Task:
After finding the line with "You are a computer-use agent. The image" in the data below, set down exactly each line through the one with "Click the 火山引擎 icon in sidebar", inclusive, and stop there.

Stored data
• • • • • • •
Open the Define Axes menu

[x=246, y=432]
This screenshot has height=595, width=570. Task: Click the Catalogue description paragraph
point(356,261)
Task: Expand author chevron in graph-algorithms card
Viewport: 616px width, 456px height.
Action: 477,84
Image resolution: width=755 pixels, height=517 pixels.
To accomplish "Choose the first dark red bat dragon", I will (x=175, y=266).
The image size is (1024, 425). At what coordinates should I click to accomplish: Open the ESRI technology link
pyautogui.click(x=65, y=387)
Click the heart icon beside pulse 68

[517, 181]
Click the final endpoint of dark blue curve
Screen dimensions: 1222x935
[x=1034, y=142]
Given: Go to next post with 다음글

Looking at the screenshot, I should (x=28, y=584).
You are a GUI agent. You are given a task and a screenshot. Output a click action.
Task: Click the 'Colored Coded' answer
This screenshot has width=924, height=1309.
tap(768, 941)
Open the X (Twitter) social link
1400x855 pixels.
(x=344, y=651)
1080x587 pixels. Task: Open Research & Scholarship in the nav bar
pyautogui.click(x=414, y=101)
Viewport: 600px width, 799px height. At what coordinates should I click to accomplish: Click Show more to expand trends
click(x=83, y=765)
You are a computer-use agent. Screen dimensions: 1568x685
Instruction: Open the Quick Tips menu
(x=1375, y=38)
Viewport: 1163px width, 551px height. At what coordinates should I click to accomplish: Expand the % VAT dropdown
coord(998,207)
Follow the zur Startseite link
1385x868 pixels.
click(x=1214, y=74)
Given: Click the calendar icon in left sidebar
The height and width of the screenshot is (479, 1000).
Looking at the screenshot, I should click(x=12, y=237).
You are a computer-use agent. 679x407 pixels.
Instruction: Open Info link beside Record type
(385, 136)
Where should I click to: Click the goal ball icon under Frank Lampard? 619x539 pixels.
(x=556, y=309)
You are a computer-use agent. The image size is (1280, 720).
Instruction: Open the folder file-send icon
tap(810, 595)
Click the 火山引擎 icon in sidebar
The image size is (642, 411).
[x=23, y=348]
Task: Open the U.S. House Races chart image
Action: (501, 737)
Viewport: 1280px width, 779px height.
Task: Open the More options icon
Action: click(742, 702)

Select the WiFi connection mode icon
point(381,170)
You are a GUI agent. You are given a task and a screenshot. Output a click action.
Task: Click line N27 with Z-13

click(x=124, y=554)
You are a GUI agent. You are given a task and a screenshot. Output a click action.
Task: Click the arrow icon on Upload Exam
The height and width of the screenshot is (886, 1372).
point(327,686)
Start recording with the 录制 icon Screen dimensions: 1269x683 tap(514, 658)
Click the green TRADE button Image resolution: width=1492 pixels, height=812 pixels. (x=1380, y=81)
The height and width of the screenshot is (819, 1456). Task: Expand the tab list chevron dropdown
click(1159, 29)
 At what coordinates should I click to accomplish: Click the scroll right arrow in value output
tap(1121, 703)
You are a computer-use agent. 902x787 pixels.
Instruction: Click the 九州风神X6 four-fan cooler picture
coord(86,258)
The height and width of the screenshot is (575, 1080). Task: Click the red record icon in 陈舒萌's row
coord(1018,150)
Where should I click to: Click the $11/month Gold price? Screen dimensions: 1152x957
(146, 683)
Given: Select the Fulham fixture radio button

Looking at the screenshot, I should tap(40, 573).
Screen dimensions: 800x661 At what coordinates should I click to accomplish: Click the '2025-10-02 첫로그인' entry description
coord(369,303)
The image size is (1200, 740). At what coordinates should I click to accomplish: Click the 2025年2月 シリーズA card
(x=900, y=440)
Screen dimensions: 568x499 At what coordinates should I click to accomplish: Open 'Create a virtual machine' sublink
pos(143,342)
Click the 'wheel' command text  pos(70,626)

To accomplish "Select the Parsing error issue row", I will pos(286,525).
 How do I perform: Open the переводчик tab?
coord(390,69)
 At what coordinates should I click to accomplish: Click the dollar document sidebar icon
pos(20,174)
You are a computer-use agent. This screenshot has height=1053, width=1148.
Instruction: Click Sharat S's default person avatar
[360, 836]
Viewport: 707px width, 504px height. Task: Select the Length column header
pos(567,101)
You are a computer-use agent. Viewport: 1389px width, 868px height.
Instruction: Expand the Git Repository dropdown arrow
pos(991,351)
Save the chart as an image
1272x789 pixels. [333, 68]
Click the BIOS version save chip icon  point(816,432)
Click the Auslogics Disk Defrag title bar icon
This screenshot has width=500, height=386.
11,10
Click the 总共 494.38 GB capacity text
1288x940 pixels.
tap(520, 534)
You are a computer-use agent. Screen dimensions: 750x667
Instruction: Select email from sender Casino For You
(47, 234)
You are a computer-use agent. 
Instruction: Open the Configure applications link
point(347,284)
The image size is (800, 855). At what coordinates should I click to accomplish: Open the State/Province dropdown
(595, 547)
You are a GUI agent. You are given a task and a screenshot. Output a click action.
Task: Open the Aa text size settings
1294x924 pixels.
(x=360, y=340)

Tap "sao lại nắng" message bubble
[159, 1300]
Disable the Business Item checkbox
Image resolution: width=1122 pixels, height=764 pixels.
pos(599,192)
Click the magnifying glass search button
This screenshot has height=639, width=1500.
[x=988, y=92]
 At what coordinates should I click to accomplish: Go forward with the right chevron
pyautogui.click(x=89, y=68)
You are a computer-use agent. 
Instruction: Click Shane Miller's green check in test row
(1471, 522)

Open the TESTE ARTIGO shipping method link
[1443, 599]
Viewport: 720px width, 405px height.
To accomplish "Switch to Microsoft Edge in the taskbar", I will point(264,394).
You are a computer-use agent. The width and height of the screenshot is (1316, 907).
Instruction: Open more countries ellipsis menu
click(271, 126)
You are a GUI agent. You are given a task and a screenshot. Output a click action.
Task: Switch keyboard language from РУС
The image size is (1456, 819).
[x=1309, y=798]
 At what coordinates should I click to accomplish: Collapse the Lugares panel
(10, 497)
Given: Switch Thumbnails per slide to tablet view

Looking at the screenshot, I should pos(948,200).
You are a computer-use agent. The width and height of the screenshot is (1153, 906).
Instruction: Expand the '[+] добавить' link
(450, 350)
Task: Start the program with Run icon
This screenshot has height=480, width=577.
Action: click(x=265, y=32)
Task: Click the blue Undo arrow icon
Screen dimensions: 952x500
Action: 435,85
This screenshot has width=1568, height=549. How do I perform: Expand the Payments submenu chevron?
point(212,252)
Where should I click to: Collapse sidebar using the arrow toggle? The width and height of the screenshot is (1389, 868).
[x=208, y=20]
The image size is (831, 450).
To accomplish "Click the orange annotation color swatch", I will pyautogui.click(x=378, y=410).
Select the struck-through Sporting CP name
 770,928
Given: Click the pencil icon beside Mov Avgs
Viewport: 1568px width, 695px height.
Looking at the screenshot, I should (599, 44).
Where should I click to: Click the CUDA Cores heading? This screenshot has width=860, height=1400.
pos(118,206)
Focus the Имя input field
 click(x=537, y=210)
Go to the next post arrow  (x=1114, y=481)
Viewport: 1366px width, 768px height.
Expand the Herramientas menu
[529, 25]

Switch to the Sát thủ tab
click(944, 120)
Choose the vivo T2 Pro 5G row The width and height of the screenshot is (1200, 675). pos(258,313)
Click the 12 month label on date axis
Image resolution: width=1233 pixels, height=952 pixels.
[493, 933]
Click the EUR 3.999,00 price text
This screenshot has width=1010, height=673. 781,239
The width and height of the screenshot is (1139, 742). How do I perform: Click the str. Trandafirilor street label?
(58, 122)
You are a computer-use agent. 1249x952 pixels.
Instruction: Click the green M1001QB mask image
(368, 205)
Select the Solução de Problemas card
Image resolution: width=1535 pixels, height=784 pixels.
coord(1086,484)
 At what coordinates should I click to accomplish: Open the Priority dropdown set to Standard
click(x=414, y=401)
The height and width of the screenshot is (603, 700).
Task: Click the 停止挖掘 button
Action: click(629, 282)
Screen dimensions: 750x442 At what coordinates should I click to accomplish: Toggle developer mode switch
• • • • • • •
Solution to this exercise:
You are a computer-use agent. The image size is (1280, 720).
Instruction: Open the folder file-send icon
tap(810, 595)
Click the 火山引擎 icon in sidebar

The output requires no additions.